Los Fideicomisos Instituidos en Relación con la Agricultura (FIRA) se perfilan como el siguiente emisor de bonos verdes en México.

Desde el 2013 ha impulsado programas de financiamiento enfocados en promover la sostenibilidad de los negocios en el sector agropecuario, todo ello bajo el amparo del Plan Nacional de Desarrollo Sustentable 2012-2018.

El gran reto para ser un emisor de bonos verdes es que exista reconocimiento de mercado y que comiencen a compensarlo con algún beneficio, como puede ser en tasas de interés , consideró Ernesto Fernández, director técnico de Pesca y Redes de Valor en Fira.

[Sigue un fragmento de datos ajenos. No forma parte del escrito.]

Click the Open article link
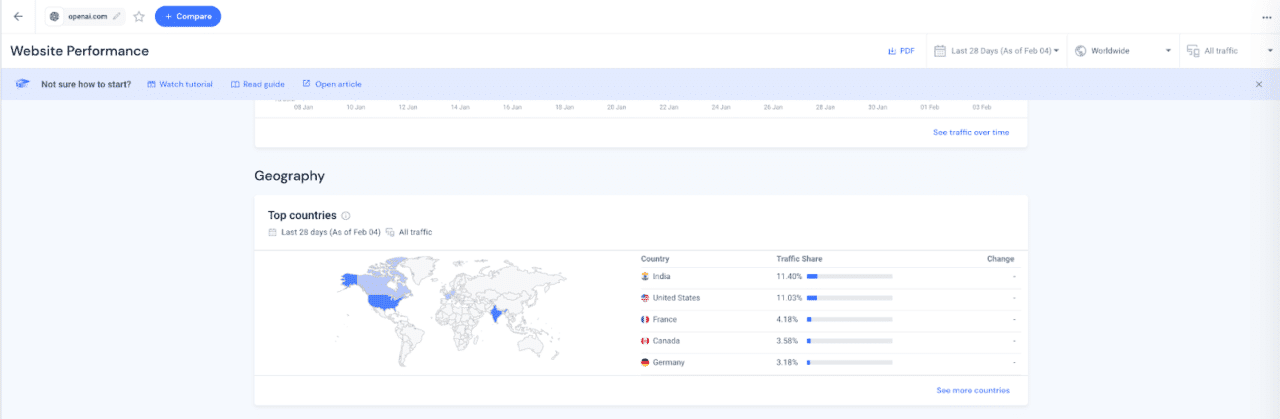pyautogui.click(x=331, y=84)

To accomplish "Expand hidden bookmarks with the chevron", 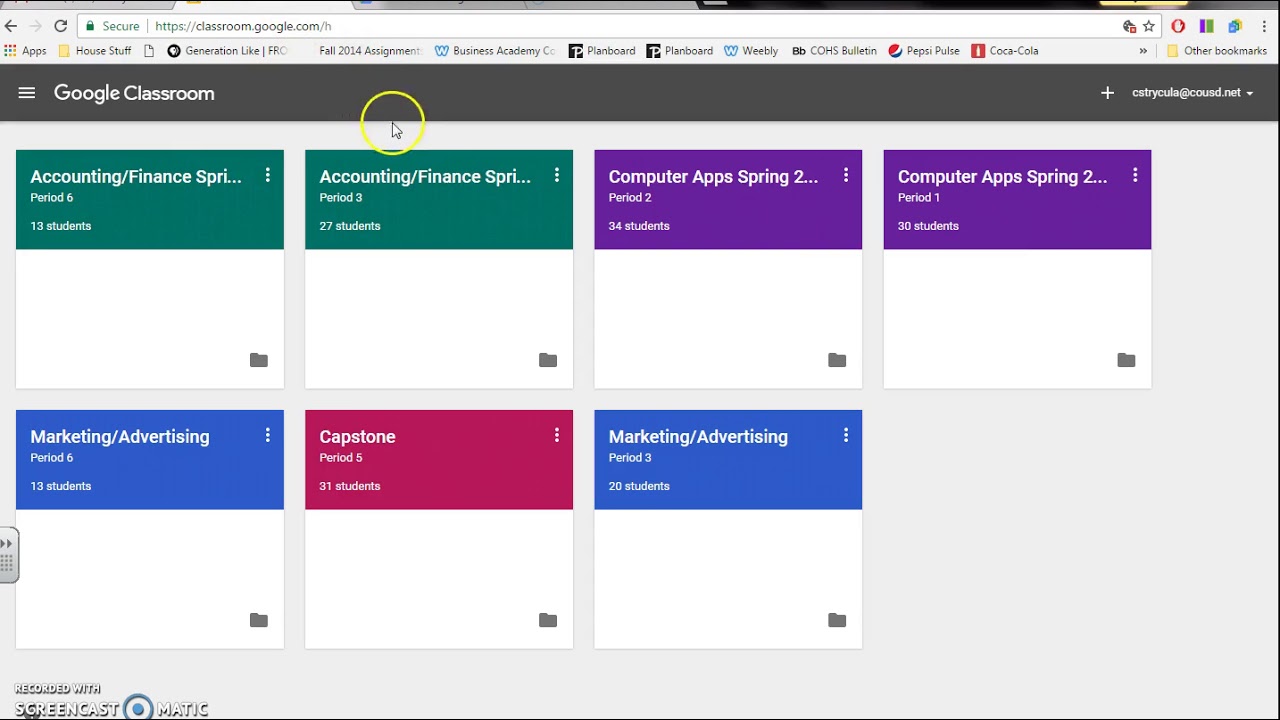I will coord(1143,51).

Los bonos verdes son instrumentos de deuda que se emiten para recabar recursos entre inversionistas para financiar proyectos sustentables que ayuden a reducir los efectos del cambio climático.

En el 2013, FIRA registró una cartera de 4,100 millones de pesos en proyectos sostenibles. Este monto con el tiempo se ha incrementado hasta los 7,545 millones de pesos, alcanzados a finales de diciembre del año pasado.

Para el 2018 la meta es crecer a 7,850 millones de pesos; sin embargo, podríamos superarla para llegar a alrededor de 9,000 millones de pesos en proyectos sostenibles , proyectó Ernesto Fernández.

FIRA otorga fondeo a intermediarios financieros bancarios y no bancarios, así como servicios de garantía para programas relacionados con la agricultura, agroindustria, ganadería y pesca, entre otros.

La institución cuenta con cuatro programas para promover prácticas sustentables, como son la generación, aprovechamiento y uso de energías renovables, la producción sustentable de bioenergéticos, cultivos orgánicos, la producción y uso de bioinsumos.

A través del programa Fonaga Verde da garantías a créditos para el desarrollo de sectores agropecuario, forestal, pesquero y rural.

Con él respalda el financiamiento de proyectos que ayuden a mitigar el cambio climático, a producir energías renovables, a ser eficientes en el uso de la energía y agua, y para detener la deforestación.